The solid mass was found blocking 250 m of an underground sewer in Whitechapel this month and is estimated to weigh 130 t – or the same as 11 double-decker buses.
A fatberg is a popular term used to describe a common problem in sewerage networks, known in a technical sense as FOGs (fats, oils and greases). It encompasses the accumulation of items that are slow to degrade, such as nappies, wet wipes and sanitary items flushed down toilets, and insoluble fats and oils washed down sinks.
Following a clean-up operation taking more than three weeks, Thames Water has announced that the Whitechapel fatberg will be converted into biodiesel, with approximately 50 t being processed by waste and power firm Argent Energy.
Dickon Posnett, director of corporate affairs at Argent, told The Chemical Engineer that it is the only company in the world with the capability to produce high-purity biodiesel from such low-grade material.
Argent’s process involves pre-treatment to produce an oil, which is then suitable to undergo transesterification, ending with full distillation at its new biodiesel plant in Ellesmere Port, which is still undergoing commissioning.
Posnett said: “We have a large reception area, where the material is all put into what is basically a big pit with various different strainers on. It is then driven into further reduction filters before going through dewatering processes and then further filtration before we start to do the chemical reaction on it to start to esterify the oils.

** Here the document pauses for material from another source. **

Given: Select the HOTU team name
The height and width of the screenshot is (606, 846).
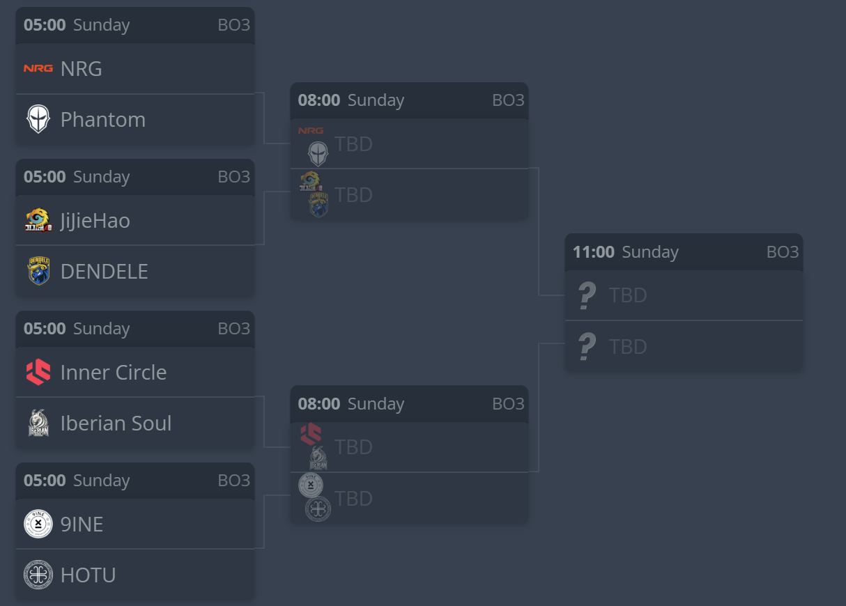Looking at the screenshot, I should [x=89, y=575].
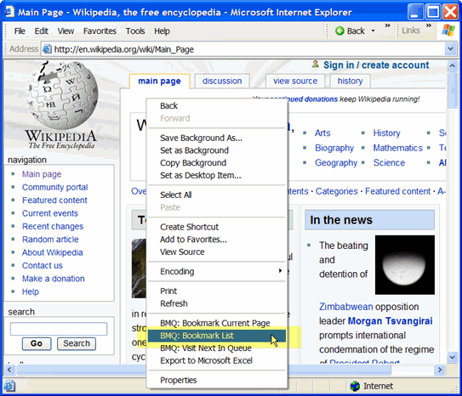
Task: Open the Favorites menu
Action: pos(100,31)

Key to Argent’s successful processing of the fatberg is an ability to deal with free fatty acid (FFA) contents up to 100%. Posnett said that this normally poses a significant problem for biodiesel plants, with few being capable of handling more than 20% easily.

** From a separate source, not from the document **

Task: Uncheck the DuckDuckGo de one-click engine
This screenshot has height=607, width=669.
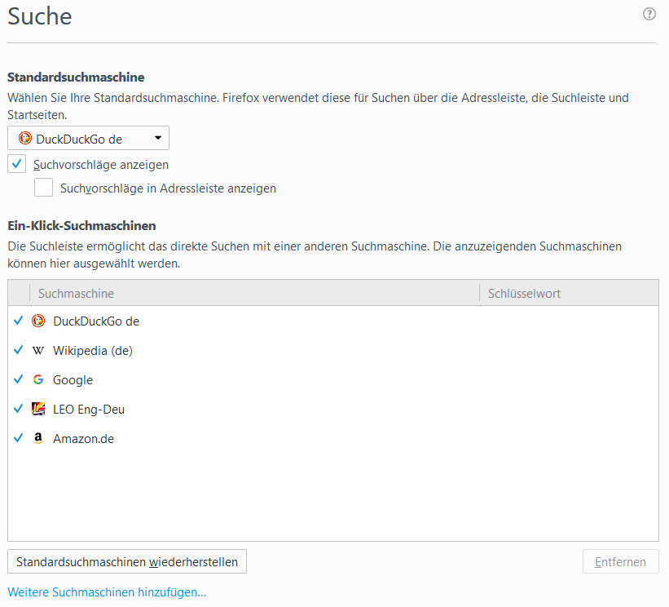Action: (19, 321)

“A biodiesel facility that handles a clean oil such as rapeseed or palm oil would use only an esterification process, but this doesn’t work with waste,” he said. “We have to do a pre-esterification. We then do a series of transesterifications and then it moves from a batch process to a continuous process using buffer facilities and a continuous distillation column – we actually have double distillation.
“This helps to drive off the impurities, or side products, so what you are left with is a very pure, high ester fuel.”
While feedstocks such as the Whitechapel fatberg are waste streams, they are currently expensive and labour-intensive to extract.
“This is a new supply chain – there is no supply chain for fatbergs for biodiesel. Mind you, there wasn’t one for used cooking oil, so it’s one of those areas where we have to develop it. This comes with being an innovator – you have to create your own supply chains.
“Is it going to be a cash earner? Probably not. But it is another source of waste that can go to biofuel. Every ton of that stuff that we can take and turn into a fuel for the UK is a ton of diesel we don’t have to import.”